Tamarron Rental Pool Lease Operation

Notes to Financial Statements


    Maintenance Escrow Fund Accounts
 
    The Agreements provide that 50% of the Occupancy Fees earned by each Participant is deposited in the Participant’s Maintenance Escrow Fund account. This account provides funds for payment of amounts which are due from the Participant under the Agreements for maintenance and refurbishment services. When the balance of the Participant’s Maintenance Escrow Fund account exceeds the maximum specified in the Agreements, the excess is refunded to the Participant, as provided in the Agreements.
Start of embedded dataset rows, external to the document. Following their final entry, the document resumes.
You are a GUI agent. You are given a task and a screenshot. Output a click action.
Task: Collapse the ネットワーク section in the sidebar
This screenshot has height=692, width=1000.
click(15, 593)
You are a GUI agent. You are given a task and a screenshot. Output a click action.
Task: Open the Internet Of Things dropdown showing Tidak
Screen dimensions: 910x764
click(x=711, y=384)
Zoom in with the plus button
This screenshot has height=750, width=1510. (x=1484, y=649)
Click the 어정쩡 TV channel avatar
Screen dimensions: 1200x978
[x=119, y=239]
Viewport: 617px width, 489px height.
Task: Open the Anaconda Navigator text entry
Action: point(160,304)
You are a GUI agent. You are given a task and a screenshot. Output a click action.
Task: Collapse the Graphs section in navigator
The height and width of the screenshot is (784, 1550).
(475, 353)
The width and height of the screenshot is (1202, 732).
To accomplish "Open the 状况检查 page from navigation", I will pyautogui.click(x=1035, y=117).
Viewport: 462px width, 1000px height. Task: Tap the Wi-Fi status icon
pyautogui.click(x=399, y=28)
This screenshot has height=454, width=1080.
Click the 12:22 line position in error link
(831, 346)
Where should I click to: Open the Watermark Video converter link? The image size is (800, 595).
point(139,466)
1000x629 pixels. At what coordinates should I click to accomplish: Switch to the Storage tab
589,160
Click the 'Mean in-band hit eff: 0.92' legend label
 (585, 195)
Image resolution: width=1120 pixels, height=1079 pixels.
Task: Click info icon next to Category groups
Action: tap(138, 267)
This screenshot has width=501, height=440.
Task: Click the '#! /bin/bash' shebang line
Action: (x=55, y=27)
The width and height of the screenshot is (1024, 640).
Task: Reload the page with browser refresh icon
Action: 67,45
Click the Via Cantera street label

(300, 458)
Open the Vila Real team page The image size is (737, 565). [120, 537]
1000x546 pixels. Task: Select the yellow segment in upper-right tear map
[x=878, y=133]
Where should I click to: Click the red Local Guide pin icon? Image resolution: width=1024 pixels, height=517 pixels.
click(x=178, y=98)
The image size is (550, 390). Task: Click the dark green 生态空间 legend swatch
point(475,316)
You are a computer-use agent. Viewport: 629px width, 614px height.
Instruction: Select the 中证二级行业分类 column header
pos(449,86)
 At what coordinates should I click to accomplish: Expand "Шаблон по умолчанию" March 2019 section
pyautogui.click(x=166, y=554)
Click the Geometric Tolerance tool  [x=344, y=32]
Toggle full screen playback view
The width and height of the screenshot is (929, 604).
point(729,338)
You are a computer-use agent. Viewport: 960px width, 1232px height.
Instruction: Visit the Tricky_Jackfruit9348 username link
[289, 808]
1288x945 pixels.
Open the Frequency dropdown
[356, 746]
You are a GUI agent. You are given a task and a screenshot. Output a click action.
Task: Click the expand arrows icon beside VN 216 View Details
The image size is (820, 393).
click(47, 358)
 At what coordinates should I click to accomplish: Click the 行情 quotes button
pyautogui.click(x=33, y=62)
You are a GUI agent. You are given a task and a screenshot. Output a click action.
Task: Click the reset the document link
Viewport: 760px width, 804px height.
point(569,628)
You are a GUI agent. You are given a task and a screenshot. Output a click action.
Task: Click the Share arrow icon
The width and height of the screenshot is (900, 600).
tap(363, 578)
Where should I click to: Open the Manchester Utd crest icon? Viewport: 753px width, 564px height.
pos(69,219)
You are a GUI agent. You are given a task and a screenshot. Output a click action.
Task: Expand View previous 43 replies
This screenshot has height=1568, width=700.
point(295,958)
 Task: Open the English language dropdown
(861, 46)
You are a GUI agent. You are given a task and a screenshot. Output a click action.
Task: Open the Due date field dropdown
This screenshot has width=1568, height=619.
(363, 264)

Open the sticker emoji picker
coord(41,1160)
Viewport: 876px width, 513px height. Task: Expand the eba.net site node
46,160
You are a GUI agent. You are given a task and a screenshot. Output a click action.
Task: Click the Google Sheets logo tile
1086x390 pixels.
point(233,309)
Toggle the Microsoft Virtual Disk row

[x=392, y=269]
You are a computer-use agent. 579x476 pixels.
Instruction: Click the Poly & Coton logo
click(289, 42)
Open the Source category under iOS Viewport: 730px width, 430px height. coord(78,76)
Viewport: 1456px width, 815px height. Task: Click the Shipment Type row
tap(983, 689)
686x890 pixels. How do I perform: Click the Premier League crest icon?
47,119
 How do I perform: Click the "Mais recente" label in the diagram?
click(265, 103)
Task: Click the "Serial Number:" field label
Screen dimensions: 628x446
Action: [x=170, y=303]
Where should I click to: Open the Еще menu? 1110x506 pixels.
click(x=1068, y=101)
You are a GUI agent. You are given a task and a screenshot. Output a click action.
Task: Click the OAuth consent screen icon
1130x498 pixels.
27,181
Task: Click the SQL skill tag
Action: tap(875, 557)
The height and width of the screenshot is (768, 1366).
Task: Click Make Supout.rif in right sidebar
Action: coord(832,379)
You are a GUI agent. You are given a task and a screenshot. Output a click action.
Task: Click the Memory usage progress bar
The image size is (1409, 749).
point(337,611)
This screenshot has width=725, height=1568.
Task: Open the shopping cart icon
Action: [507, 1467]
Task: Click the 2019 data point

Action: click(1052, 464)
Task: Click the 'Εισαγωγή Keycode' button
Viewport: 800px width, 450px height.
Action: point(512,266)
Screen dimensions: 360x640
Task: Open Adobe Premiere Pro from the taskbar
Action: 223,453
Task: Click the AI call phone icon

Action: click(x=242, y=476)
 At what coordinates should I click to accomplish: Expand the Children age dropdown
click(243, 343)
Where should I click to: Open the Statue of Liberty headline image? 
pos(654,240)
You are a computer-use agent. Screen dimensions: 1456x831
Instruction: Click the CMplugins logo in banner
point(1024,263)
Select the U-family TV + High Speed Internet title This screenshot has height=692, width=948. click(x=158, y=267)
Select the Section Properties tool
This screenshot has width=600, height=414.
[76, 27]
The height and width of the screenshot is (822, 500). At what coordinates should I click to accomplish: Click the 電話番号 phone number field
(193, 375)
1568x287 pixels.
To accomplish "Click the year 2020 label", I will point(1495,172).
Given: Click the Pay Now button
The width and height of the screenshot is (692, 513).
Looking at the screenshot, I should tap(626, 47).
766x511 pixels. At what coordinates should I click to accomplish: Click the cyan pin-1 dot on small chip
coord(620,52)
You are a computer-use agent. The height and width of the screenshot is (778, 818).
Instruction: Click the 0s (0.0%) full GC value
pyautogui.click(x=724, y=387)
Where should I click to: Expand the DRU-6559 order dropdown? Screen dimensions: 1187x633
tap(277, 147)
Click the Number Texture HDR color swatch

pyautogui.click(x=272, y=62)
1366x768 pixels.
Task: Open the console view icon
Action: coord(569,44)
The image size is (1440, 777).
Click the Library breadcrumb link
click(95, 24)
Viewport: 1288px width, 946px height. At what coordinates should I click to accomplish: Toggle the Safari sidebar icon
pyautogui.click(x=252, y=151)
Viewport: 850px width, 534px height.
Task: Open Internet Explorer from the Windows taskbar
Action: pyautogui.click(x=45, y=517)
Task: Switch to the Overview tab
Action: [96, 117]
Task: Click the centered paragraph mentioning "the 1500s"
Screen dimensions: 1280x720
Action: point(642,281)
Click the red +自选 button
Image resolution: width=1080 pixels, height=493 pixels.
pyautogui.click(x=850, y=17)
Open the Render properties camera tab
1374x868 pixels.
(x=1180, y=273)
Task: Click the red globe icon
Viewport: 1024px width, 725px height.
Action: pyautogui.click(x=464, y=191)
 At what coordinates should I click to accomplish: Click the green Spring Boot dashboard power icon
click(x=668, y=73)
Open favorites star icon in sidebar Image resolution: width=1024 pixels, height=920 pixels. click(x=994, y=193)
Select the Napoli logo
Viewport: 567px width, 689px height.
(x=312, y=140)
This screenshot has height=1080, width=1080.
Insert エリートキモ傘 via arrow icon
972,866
Should a Participant’s balance fall below that necessary to provide adequate funds for maintenance and replacements, the Participant is required to restore the escrow balance to an adequate level.
 
    Funds deposited in the Maintenance Escrow Fund are invested on behalf of the Participants. Income earned on these investments is allocated proportionately to Participants’ Maintenance Escrow Fund accounts and paid quarterly through the Distribution Fund. Cash and cash equivalents at December 31, 2000 and 1999 consists of an interest bearing demand account.
 
2.   Summary of Significant Accounting Policies
 
    Basis of Accounting
 
    The accounting records of the funds are maintained on the accrual basis of accounting
 
    Use of Estimates
 
    Preparation of these financial statements in conformity with generally accepted accounting principles requires management to make estimates and assumptions which affect reported amounts of assets and liabilities and disclosure of contingent assets and liabilities at the date of the financial statements and the reported revenues and expenses during the reporting period. Actual results could differ from those estimates.
 
    Income Taxes
 
    No federal or state taxes have been reflected in the accompanying financial statements as the tax effect of fund activities accrued to the Participants and the shareholder of GHR.
 
3.   Linen and Materials and Supplies Inventory
 
    Linen amortization and the cost of Participants’ actual usage of certain supplies, collectively referred to as Designated Items, are charged to all Participants as a group and allocated to Participants based upon their Participation Factors. Linen inventory is stated at cost, less accumulated amortization of $59,000 and $98,000 at December 31, 2000 and 1999, respectively. Linen amortization is computed on the straight-line method over an estimated useful life of 48 months.
 
    Materials and supplies inventories consist primarily of minor apartment furnishings and appliances carried at cost, determined on a first-in, first-out basis. The costs of such items, not considered Designated Items, are charged to Participants’ individual Maintenance Escrow Fund accounts based on actual usage.